> _Exercise prompt_: Retype word for word the line containing "432x243 pixels. Task: Open" and each line that follows it in the records below, through the last one, with no pictures.
----------
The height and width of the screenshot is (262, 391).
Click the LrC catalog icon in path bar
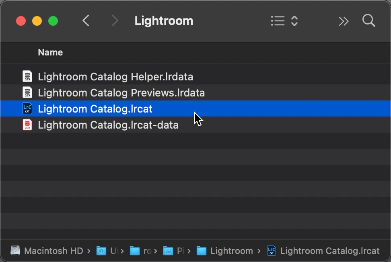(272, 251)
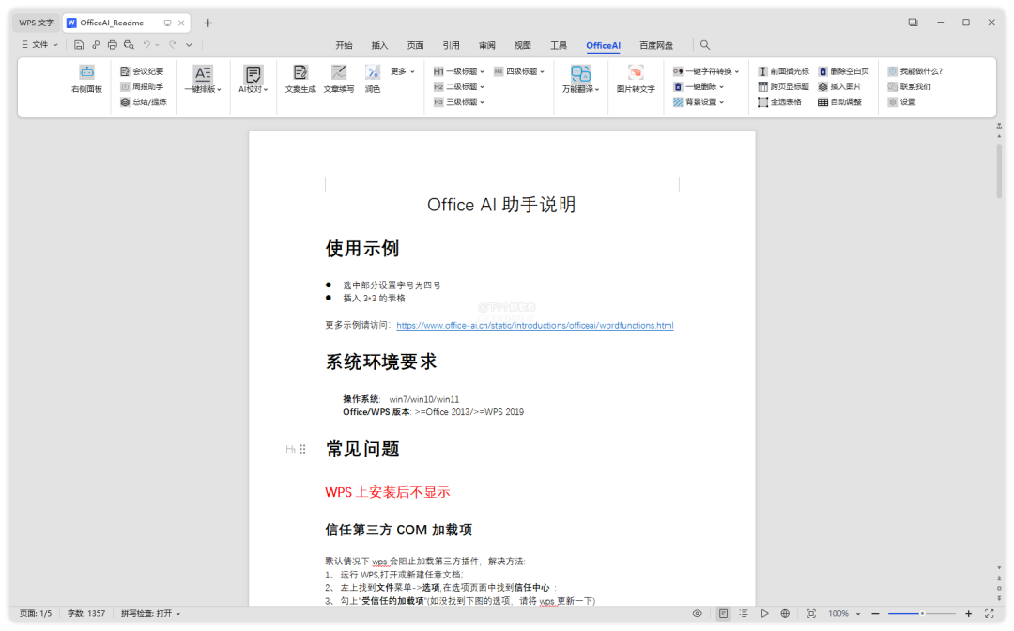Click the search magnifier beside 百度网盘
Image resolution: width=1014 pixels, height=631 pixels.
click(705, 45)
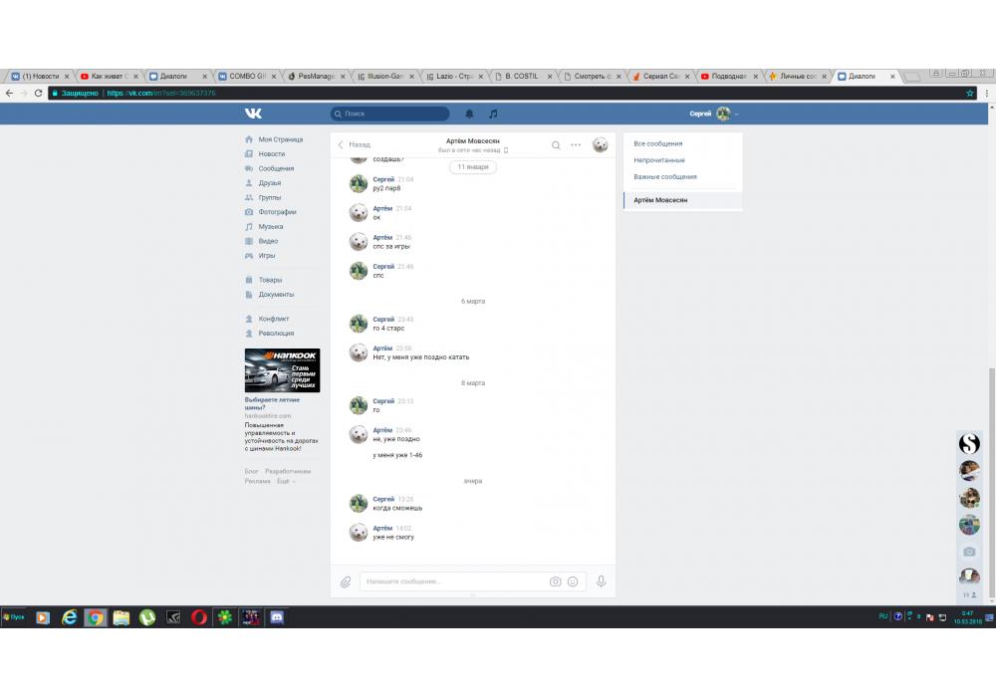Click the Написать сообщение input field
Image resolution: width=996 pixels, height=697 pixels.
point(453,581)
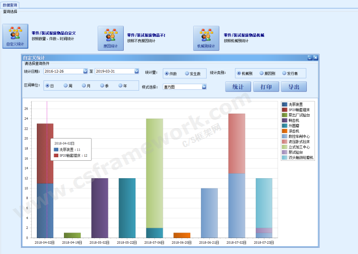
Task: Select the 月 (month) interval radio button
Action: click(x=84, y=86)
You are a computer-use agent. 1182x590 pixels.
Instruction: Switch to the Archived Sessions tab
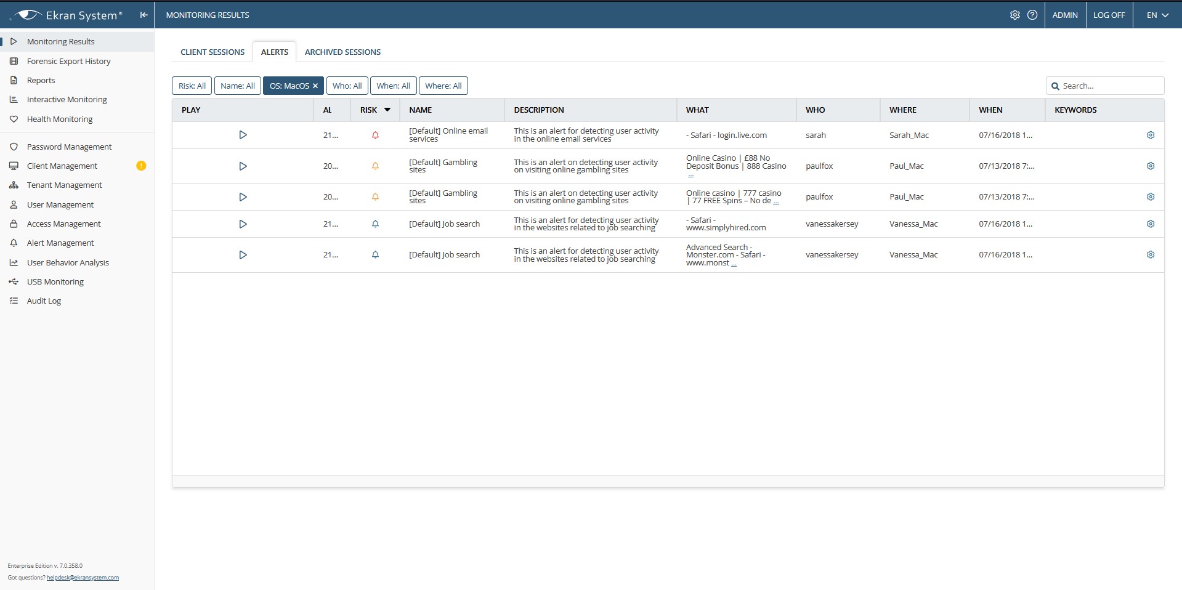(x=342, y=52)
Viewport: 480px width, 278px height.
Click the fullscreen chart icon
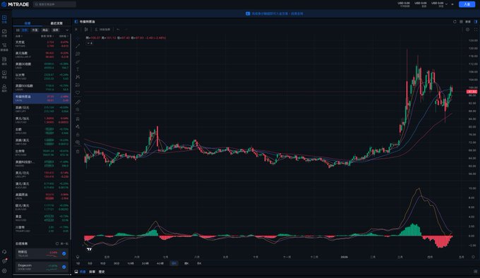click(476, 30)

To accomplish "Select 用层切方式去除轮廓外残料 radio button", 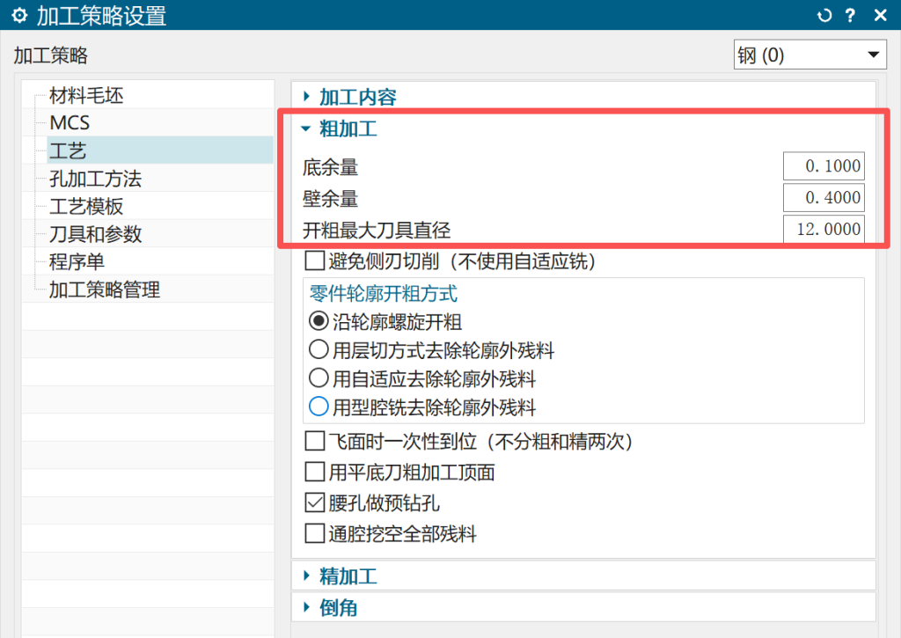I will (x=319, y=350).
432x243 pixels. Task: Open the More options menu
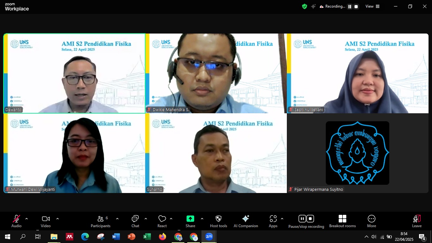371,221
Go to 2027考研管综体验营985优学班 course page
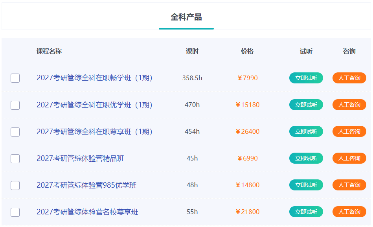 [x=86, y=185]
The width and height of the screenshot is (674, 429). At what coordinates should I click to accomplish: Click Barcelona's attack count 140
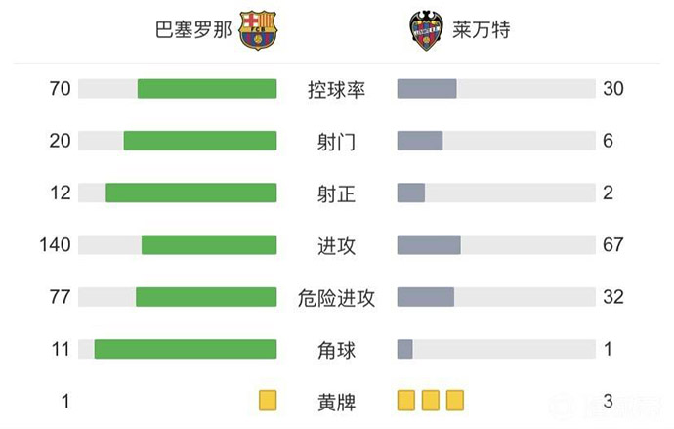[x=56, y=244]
----------
> _Task solution_:
432x243 pixels. Task: Open the More options menu
371,221
Go to 2027考研管综体验营985优学班 course page
 [x=86, y=185]
The width and height of the screenshot is (674, 429). At what coordinates should I click to accomplish: Click Barcelona's attack count 140
[x=56, y=244]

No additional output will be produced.